明確にロボット戦車と謳った数少ないキットのひとつであるオータキの「ボロン」。今から40年も前に発売された、言わば我国ロボット戦車の元祖である。
SLのカウキャッチャーを連想させる車体前面の装甲板などレトロな雰囲気もあるが、ロボットと戦車の融合度の高さでは今でも群を抜いている。
単純に戦車にロボットをくっつけただけではなく、将に戦車として機能を特化させたロボットというコンセプトが突出している。
走行システムがハーフトラックタイプになっているのが特徴だが、同じ時期に発売されたナカムラのSF戦車も同じような足回りをしていたところを見ると、これは新奇なSFデザインを模索した当時のトレンドであったかもしれない。 |
次はミドリの「ミサイルロボット」。これも1960年代中期の名作である。
当時100円売りで体内に逆立ちしたような格好でギアボックスが内蔵されており、実際はキャタピラモールドの陰に隠れたホイールで走行する。
機構が単純なだけに単三電池1本でも確実に走行したキットであるが、廉価キットとは言え、シンプルなリンク機構で両腕のミサイルが自動的に上下する付加価値的ギミックが付いているところは流石にミドリのSFメカである。
形態としては足の裏だけが無限軌道化されているという点でロボット戦車度はやや低めだが、重厚な作りで今でも根強いファンを持っている。
このデザインを踏襲しても、きちんと足の無限軌道が動いて走行すれば、立派に説得力のある俺ロボット戦車となるであろう。

**抽出情報:**

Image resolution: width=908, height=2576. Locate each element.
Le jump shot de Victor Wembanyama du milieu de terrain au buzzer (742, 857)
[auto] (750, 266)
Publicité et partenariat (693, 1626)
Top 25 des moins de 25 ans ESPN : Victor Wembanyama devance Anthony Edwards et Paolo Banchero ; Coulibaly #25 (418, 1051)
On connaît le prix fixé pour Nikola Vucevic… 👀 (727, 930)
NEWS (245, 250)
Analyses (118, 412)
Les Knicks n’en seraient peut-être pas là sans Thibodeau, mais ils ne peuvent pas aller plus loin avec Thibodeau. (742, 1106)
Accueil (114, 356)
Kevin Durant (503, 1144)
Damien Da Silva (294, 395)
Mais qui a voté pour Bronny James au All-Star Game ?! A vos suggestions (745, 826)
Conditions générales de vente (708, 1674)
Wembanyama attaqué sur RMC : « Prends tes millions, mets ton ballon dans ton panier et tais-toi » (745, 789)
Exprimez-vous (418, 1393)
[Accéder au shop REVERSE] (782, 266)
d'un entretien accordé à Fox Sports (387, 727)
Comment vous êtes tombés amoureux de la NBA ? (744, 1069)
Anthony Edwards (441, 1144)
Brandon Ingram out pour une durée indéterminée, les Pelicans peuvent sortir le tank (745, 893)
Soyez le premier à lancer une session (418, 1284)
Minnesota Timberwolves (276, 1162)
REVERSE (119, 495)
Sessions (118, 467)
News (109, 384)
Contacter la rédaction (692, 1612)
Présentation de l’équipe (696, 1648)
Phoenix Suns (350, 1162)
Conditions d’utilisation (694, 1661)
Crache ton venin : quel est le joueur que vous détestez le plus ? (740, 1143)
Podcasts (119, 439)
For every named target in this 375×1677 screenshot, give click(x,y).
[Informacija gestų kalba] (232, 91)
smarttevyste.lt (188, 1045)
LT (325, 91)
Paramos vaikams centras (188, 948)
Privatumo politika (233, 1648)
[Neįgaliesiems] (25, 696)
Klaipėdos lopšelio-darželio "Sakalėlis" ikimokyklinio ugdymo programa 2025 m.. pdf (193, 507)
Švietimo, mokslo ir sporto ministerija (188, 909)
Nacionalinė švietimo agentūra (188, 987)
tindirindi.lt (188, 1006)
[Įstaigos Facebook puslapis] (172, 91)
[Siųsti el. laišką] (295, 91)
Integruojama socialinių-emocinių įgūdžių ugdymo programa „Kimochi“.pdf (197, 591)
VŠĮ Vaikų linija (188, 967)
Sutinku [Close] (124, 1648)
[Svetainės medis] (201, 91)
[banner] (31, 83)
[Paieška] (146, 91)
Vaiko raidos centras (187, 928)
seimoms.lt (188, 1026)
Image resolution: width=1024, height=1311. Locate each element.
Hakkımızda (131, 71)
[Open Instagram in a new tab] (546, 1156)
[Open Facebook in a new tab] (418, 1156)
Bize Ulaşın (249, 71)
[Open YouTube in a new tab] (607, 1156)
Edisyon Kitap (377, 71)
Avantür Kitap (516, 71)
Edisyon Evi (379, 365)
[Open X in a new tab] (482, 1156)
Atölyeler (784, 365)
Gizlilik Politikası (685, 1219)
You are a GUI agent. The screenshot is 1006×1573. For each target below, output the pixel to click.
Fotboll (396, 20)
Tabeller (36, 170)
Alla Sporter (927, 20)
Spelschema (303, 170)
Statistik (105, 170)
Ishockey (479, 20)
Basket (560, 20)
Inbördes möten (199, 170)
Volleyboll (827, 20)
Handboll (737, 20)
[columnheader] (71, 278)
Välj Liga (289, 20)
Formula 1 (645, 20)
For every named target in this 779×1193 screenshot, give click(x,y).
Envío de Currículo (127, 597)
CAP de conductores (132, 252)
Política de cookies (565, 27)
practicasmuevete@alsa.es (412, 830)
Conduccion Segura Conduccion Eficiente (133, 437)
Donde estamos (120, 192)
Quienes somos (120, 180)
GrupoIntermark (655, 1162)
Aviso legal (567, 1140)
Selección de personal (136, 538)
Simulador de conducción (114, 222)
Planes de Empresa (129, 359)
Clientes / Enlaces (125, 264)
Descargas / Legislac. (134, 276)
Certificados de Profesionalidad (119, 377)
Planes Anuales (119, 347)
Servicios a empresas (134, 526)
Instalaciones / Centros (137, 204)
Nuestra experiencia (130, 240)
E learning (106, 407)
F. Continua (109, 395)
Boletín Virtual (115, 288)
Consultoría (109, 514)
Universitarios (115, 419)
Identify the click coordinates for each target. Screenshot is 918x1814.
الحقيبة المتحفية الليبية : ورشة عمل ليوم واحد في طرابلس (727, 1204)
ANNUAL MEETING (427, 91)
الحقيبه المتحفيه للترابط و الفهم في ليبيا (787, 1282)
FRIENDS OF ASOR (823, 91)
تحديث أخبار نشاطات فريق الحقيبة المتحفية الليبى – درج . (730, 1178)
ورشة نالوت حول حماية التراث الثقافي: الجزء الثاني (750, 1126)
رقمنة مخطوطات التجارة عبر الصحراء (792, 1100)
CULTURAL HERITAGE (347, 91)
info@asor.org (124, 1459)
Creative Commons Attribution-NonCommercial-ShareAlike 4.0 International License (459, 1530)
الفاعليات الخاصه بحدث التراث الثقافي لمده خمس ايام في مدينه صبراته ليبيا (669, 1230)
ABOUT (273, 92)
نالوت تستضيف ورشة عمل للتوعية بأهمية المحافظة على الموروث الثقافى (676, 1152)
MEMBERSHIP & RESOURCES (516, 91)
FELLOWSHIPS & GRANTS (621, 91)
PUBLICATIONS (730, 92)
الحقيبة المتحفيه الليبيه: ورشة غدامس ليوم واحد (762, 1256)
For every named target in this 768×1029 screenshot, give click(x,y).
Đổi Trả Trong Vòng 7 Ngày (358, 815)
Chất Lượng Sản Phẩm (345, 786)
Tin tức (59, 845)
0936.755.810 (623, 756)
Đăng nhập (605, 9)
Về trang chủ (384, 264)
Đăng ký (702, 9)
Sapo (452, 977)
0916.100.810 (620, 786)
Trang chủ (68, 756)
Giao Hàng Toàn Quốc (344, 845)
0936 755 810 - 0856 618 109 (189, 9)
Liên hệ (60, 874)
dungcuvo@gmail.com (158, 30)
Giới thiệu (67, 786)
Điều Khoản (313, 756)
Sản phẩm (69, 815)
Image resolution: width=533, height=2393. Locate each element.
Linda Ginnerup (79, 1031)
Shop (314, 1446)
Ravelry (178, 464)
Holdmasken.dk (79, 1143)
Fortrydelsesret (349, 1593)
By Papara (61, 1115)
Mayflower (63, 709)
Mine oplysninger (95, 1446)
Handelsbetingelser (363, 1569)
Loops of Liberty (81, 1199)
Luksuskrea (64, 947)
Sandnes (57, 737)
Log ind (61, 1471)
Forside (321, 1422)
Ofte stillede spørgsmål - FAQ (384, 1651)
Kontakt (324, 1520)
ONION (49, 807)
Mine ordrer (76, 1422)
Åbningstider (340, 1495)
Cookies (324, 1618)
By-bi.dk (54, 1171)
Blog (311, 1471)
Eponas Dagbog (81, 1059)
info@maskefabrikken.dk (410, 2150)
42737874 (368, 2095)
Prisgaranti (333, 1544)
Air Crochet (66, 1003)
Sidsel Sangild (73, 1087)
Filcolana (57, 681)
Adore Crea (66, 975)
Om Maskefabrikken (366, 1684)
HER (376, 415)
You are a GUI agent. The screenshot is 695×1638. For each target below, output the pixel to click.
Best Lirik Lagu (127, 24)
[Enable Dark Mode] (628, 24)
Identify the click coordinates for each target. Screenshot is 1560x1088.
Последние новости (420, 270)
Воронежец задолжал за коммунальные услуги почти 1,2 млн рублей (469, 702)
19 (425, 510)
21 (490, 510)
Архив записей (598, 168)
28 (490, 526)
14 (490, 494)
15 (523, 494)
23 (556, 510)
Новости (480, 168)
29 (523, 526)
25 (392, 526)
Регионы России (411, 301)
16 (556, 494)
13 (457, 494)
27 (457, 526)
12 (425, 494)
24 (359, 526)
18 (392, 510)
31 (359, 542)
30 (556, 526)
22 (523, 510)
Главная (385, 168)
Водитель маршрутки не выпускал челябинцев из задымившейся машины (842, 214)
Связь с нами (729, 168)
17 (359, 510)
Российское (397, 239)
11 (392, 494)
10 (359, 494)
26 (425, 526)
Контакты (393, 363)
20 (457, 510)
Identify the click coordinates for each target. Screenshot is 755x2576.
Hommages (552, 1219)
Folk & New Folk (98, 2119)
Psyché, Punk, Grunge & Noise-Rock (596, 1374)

**課題:**
• A. ロボット戦車キットの抜粋文のうち、「SLのカウキャッチャーを連想」から「も根強いファンを持っている。」までの部分を、「単三電池」を「単二電池」に差し替えたうえで書き出してください。
• B. ロボット戦車キットを紹介する抜粋文を、最後の文の後から引き続き書き進めてください。
上記の資料は、抜粋文の内容とは関係がありません。

**回答:**
• A.
SLのカウキャッチャーを連想させる車体前面の装甲板などレトロな雰囲気もあるが、ロボットと戦車の融合度の高さでは今でも群を抜いている。
単純に戦車にロボットをくっつけただけではなく、将に戦車として機能を特化させたロボットというコンセプトが突出している。
走行システムがハーフトラックタイプになっているのが特徴だが、同じ時期に発売されたナカムラのSF戦車も同じような足回りをしていたところを見ると、これは新奇なSFデザインを模索した当時のトレンドであったかもしれない。 |
次はミドリの「ミサイルロボット」。これも1960年代中期の名作である。
当時100円売りで体内に逆立ちしたような格好でギアボックスが内蔵されており、実際はキャタピラモールドの陰に隠れたホイールで走行する。
機構が単純なだけに単二電池1本でも確実に走行したキットであるが、廉価キットとは言え、シンプルなリンク機構で両腕のミサイルが自動的に上下する付加価値的ギミックが付いているところは流石にミドリのSFメカである。
形態としては足の裏だけが無限軌道化されているという点でロボット戦車度はやや低めだが、重厚な作りで今でも根強いファンを持っている。

• B.
また、この「ミサイルロボット」の魅力のひとつは、ロボット部分のデザインが醸し出すレトロフーチャーなオーラである。
丸い頭部に無造作に配置された四角い目と鼻と口。分厚い胸。すらりと伸びた脚部は重厚なすそ広がりとなって無限軌道に繋がる…。
全てのの造形はあくまでもストイックに纏められ、当時のロボットに対する典型的なイメージのひとつである無機質さが凝縮している。
70年代に入って合体ロボットがアニメや戦隊もので一般化していく中で、ロボットそのものの造形から失われて行った重厚さを色濃く残すキットである。 |
次は1970年後期ごろのキットだと思われるアリイの「プラボーグマシン1号」である。
パッケージでは単に巨大な戦車の様に見えるが(しかしデカい!)透明キャノピー部分が取り外し可能で、ここに上半身だけのロボットを合体させる事が出来るというもの。
このページのトップ画像がこのキットの完成品で、車体は透明。内部に簡単なインテリアパーツが入っている。
デザイン的にはこのスタイルは最も簡単に実現出来るロボット戦車といえるかもしれない。
ロボットの上半身と流用する戦車キットとのバランス、デザインを熟考すれば、味のある俺メカが誕生するだろう。 |
次はマルイの「ダンガーウルフ」。デザイン的にはミドリの「ミサイルロボット」同様に足の一部がキャタピラ化されているタイプだが、キットは変形ロボットもので、何とドリル戦車から人型体型にチェンジする。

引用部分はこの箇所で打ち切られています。